Everyone with HIV should be given antiviral drugs as soon as possible after diagnosis, meaning 37 million people worldwide should be on treatment, the World Health Organization said Wednesday.
Recent clinical trials have confirmed that early drug use extends the lives of those with the AIDS-causing virus and cuts the risk of disease transmission to partners, the WHO said in a statement setting out the new goal for its 194 member states.
All people at "substantial" risk of contracting HIV should also be given preventive ART, not just men who have sex with men, the WHO said.
The new guidelines are a central plank of the United Nations agency's aim to end the AIDS epidemic by 2030.
"Everybody living with HIV has the right to life-saving treatment. The new guidelines are a very important step towards ensuring that all people living with HIV have immediate access to antiretroviral treatment," said Dr. Michel Sidibe, executive director of UNAIDS.
"According to UNAIDS estimates, expanding (antiviral treatment) to all people living with HIV and expanding prevention choices can help avert 21 million AIDS-related deaths and 28 million new infections by 2030."

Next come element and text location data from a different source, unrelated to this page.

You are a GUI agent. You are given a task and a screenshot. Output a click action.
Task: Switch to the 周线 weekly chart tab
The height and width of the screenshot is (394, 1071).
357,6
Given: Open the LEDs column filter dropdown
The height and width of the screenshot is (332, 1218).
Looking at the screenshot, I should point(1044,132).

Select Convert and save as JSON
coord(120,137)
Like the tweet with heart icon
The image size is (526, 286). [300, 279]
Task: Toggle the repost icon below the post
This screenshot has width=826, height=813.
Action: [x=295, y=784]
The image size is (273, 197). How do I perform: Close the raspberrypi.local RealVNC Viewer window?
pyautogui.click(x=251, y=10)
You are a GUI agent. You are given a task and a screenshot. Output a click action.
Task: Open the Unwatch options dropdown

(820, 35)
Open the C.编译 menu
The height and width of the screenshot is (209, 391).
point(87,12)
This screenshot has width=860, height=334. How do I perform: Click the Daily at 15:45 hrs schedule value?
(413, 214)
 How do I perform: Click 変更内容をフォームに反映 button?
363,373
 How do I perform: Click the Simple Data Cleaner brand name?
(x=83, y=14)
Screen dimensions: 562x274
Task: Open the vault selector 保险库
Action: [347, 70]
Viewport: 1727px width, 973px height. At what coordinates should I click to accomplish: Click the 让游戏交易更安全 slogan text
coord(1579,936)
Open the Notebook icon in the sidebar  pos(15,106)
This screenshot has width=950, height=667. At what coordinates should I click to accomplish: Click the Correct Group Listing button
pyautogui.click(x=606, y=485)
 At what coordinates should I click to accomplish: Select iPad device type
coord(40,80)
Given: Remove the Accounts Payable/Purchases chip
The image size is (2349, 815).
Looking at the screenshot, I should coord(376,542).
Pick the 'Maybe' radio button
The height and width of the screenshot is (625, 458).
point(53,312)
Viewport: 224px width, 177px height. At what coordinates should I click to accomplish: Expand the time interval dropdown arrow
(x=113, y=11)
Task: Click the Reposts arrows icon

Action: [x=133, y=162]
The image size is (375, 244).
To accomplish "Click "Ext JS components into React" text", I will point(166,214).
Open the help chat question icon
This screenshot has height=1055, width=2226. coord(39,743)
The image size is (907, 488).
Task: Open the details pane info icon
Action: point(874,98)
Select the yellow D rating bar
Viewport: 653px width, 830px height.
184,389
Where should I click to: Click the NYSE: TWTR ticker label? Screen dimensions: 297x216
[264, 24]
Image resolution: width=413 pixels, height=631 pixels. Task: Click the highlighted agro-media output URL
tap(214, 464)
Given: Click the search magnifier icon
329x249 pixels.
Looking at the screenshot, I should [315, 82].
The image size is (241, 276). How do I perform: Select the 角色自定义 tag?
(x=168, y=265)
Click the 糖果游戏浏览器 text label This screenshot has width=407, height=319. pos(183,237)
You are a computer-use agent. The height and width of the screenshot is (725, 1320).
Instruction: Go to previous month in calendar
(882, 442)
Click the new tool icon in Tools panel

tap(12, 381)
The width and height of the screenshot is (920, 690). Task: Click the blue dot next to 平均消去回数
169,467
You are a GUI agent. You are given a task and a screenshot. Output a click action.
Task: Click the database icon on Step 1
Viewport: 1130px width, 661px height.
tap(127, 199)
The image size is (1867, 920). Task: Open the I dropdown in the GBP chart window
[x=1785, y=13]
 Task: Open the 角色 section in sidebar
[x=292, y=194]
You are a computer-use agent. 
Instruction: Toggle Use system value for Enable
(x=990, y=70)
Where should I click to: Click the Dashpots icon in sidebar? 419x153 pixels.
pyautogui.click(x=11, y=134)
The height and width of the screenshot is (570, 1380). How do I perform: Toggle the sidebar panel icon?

The move will lead to a sharp increase in demand for the drugs, which are typically given as a three-drug cocktail.
The medical charity Medecins Sans Frontieres (Doctors Without Borders) welcomed the WHO's "treat-all" plan, which it believes will prevent many HIV-positive people in poorer countries from falling through the treatment net.
MSF said its experience showed that a third of people who were diagnosed with HIV but are told they’re not eligible to start treatment yet never returned to the clinic.
The charity also warned that making the new recommendation a reality would require dramatically increased financial support from donors and governments.
The WHO estimates that by 2020 low- and lower-middle income countries will need $18.4 billion annually for the expanded HIV fight. However, fast-tracking the response should yield economic returns of $15 per dollar invested, based on improved health and infections averted.
Since it began spreading 30 years ago, AIDS has killed around 40 million people worldwide.